[Text excerpt]

Remuneration to executive officers

The 2022 Annual General Meeting decided on the following guidelines for remuneration to executive officers of Handelsbanken.

Guidelines for remuneration to executive officers

These guidelines shall be applied to remuneration to the Group Chief Executive, members of Executive management, the Deputy Chief Executives, and the Heads of Group Risk Control and Group Compliance (below referred to as “executive officers”). The guidelines shall also apply to any remuneration to members of the Board which is paid in addition to fees for assignment to the Board of the Bank. 

The guidelines shall be applied to new agreements, and shall not affect remuneration previously decided for executive officers. The guidelines are not applicable to remuneration that is decided upon by the annual general meeting. 

Handelsbanken’s goal is to have higher profitability than the average of peer competitors in its home markets. This goal is mainly to be achieved by more satisfied customers and lower costs than its competitors. 

Handelsbanken’s business strategy is presented in the Annual Report. 

To contribute to the Bank’s goal; remuneration must reflect a long-term view of employment at the Bank, and also be in keeping with the Bank’s generally low risk tolerance.

Principles for remuneration to employees of Handelsbanken

Handelsbanken’s principles for remuneration to employees are long-established. In the policy for remuneration in the Handelsbanken Group, the Board has established that the Bank’s remuneration system must be consistent with the Bank’s business objectives and business culture, which are based on sound, sustainable operations.

In addition, the remuneration policy states that fixed remuneration is fit-for-purpose for sound, sustainable operations, and is therefore applied as a basic principle. Variable remuneration is applied with great caution. Remuneration for work performed is set individually for each employee, and is paid in the form of a fixed salary, pension allocation and customary salary benefits (which can take the form of a car allowance, housing associated with the position, disability insurance, household assistance services, etc.). Salaries are based on factors known in advance, such as those set out in the remuneration policy.

Taking into account the above approach, an employee’s total remuneration must be on market terms and gender-neutral, enabling Handelsbanken to attract, recruit, retain and develop skilled employees, and ensuring good management succession.

[Given material]
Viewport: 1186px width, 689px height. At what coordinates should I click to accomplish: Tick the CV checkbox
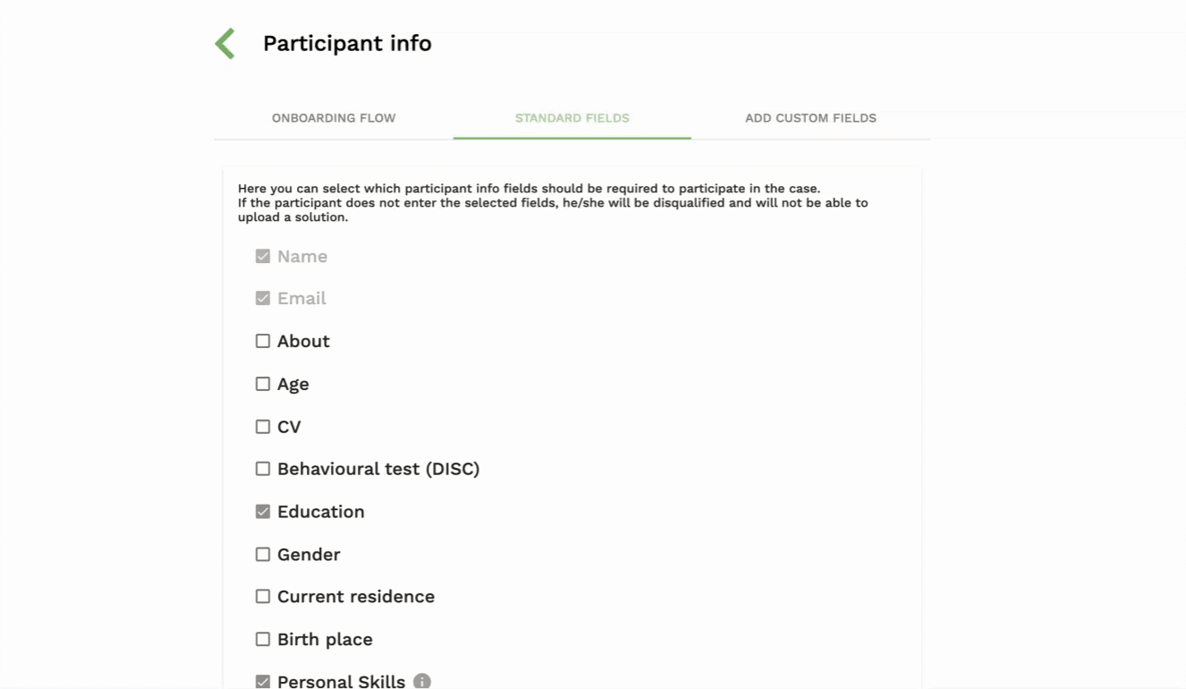click(263, 427)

[Problems and tasks]
1 > In the remuneration guidelines, why is fixed remuneration applied as a basic principle? Answer in one to three sentences.
2 > Please print the passage of the remuneration guidelines from "Handelsbanken’s goal is" up to and including "sound, sustainable operations.".
The material can be set aside here.

[Answers by task]
1 > The remuneration policy states that fixed remuneration is fit-for-purpose for sound, sustainable operations, and it is therefore applied as a basic principle. This fits the Board's requirement that the remuneration system be consistent with the Bank's business objectives and culture, which rest on sound, sustainable operations.

2 >
Handelsbanken’s goal is to have higher profitability than the average of peer competitors in its home markets. This goal is mainly to be achieved by more satisfied customers and lower costs than its competitors. 

Handelsbanken’s business strategy is presented in the Annual Report. 

To contribute to the Bank’s goal; remuneration must reflect a long-term view of employment at the Bank, and also be in keeping with the Bank’s generally low risk tolerance.

Principles for remuneration to employees of Handelsbanken

Handelsbanken’s principles for remuneration to employees are long-established. In the policy for remuneration in the Handelsbanken Group, the Board has established that the Bank’s remuneration system must be consistent with the Bank’s business objectives and business culture, which are based on sound, sustainable operations.